## Your assignment
Each line of the data below that contains "Open" must be copied.

(Stored data entries)
= = =

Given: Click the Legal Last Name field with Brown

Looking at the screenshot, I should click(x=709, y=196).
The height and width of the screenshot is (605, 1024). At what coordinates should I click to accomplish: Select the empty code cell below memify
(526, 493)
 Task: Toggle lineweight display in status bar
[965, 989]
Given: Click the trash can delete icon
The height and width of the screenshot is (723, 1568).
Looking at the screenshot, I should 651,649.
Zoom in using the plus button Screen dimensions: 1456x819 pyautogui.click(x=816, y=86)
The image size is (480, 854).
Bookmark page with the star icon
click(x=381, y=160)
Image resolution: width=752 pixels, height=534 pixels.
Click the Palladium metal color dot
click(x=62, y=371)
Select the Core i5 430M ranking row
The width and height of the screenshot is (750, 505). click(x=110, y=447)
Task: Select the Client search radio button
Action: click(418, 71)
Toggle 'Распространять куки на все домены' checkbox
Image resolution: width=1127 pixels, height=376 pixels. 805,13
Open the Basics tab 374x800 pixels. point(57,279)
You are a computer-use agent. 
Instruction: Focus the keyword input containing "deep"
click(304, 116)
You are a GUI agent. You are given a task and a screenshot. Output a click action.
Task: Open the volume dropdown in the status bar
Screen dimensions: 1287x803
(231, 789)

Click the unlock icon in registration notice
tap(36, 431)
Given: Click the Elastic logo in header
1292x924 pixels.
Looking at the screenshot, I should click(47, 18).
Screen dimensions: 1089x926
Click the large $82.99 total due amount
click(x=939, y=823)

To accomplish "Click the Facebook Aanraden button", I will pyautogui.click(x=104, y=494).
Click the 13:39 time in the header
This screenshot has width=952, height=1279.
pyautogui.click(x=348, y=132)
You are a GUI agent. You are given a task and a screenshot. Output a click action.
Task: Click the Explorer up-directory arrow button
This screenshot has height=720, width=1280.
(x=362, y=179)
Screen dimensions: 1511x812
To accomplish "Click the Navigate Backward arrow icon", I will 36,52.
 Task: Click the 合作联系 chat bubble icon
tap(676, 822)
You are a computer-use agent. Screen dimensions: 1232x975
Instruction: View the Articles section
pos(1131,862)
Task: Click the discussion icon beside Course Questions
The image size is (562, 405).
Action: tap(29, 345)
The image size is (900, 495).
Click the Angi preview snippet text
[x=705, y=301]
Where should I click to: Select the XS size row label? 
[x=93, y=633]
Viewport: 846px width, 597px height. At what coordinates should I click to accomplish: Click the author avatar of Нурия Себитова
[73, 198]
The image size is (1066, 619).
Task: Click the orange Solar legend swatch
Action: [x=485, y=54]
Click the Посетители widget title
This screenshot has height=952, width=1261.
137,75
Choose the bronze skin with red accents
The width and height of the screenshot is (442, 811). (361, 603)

= = =

## The completed task
Open the Basics tab 374x800 pixels. point(57,279)
Task: Open the volume dropdown in the status bar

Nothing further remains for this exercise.